Exercise aim: Each line of the data below that includes the string "coordinates" must be copied.

START Supplied material

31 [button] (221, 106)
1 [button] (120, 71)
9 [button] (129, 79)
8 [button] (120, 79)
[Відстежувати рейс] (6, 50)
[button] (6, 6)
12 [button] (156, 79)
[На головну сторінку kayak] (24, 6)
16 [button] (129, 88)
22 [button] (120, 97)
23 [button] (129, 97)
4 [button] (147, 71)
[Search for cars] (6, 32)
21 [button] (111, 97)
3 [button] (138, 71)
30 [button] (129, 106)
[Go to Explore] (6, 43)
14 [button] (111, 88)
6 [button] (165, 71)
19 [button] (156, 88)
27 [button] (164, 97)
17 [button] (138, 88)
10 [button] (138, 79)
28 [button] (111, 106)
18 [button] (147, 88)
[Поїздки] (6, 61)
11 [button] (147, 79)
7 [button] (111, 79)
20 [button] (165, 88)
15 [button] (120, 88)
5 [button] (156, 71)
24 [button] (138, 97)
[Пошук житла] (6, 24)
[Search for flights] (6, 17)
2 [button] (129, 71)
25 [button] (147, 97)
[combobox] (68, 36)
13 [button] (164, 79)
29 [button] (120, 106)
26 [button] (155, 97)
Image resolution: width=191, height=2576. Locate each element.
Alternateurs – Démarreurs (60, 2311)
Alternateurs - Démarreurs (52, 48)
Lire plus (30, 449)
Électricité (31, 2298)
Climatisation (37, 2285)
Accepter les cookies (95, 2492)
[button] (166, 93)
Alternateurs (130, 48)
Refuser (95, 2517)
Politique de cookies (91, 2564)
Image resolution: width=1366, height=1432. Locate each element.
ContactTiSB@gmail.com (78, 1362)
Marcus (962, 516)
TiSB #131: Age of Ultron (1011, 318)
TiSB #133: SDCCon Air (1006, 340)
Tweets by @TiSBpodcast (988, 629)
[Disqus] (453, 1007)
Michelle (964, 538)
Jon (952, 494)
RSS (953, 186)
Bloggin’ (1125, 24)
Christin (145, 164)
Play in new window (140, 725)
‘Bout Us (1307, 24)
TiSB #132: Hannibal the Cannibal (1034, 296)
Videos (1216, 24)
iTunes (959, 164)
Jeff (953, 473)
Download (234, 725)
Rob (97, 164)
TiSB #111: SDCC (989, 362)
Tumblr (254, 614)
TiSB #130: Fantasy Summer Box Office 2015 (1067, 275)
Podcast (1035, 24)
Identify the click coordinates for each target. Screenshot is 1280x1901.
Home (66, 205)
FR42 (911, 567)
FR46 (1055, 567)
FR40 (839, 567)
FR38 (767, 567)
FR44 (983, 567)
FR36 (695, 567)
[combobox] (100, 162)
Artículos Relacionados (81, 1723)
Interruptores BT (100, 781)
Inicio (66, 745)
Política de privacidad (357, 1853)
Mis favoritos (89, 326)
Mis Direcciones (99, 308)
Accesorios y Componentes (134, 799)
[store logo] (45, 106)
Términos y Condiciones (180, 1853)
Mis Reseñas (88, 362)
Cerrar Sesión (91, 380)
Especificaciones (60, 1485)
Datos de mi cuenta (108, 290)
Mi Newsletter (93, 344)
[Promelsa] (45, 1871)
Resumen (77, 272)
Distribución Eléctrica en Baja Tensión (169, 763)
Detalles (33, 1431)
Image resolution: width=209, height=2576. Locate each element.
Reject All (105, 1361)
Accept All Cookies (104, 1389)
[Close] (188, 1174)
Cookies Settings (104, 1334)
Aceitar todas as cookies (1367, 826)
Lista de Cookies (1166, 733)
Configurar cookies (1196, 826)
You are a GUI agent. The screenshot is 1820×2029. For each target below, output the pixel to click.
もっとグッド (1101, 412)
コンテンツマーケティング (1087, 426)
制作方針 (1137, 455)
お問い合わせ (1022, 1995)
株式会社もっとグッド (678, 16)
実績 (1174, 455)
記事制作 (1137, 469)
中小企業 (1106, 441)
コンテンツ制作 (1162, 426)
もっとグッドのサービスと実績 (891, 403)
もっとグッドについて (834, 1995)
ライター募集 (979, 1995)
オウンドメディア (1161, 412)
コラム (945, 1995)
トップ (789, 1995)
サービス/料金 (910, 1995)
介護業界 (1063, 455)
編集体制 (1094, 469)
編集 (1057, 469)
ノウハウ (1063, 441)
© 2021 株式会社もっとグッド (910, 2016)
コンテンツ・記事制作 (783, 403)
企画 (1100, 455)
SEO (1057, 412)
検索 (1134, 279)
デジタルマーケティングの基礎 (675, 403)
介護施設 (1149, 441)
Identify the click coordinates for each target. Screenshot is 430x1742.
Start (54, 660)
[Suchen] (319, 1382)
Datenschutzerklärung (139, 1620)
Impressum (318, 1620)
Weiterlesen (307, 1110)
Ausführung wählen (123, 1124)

END Supplied material

Your solution:
Identify the click coordinates for each target. Screenshot is 1280x1901.
Identify the click coordinates for each target. Screenshot is 430x1742.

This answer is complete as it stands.